Analog Circuits Get a Makeover

March 8, 2007
Advances in digital electronic circuits have let consumer goods such as digital cameras and MP3 players become smaller and smaller.

Julie Kalista
Online Editor

MIT professor Hae-Seung Lee and his colleagues have developed new analog circuits - comparator-based switched capacitor circuits - that handle voltage differently than conventional analog ones, resulting in greater power efficiency.
Photo courtesy Donna Coveney
However, the same is not true for older analog circuits in the same devices. And, because analog circuits haven't had the same rate of progress, they drain power and cause other bottlenecks in electronic devices.

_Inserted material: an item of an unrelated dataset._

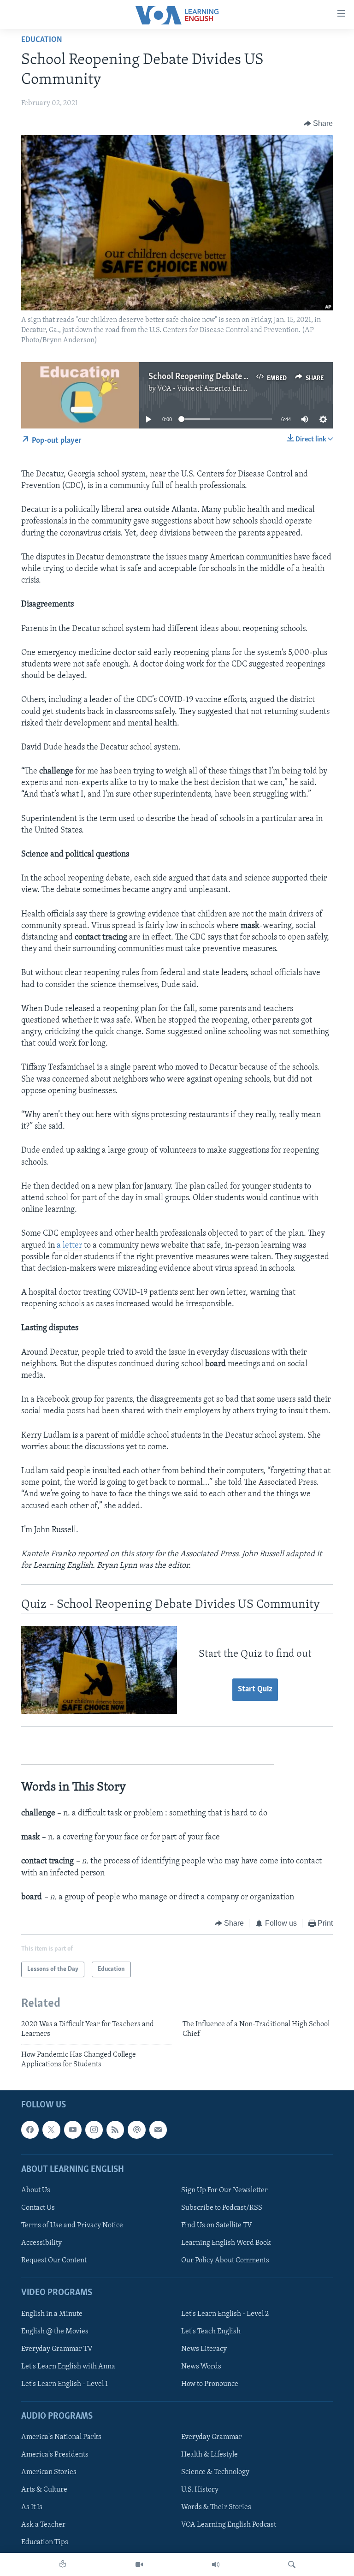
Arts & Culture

The problem may be solved, thanks to researchers at Massachusetts Institute of Technology (MIT). They have made analog circuits that eliminate operational amplifiers but still maintain most of the benefits of op-amp circuits. The new comparator-based switched capacitor (CBSC) circuits handle voltage differently, resulting in greater power efficiency.

Analog circuits amplify, process, and filter analog signals and convert them to digital signals. Digital circuits, on the other hand, use CMOS technology, letting software do most of the performance enhancement. There is a lot of room for innovation on the human design of analog circuits.

And, the importance of analog circuits is growing because most real-world signals are analog, so they are an essential part of most electronic systems. The MIT research could eliminate op-amps by allowing designs that rely on circuit blocks and be easily implemented with systems that have supply voltages under one volt. Two prototypes that use comparators exist. The first CBSC is and analog-to-digital converter and the second is an 8-bit, 200 MHz analog-to-digital converter.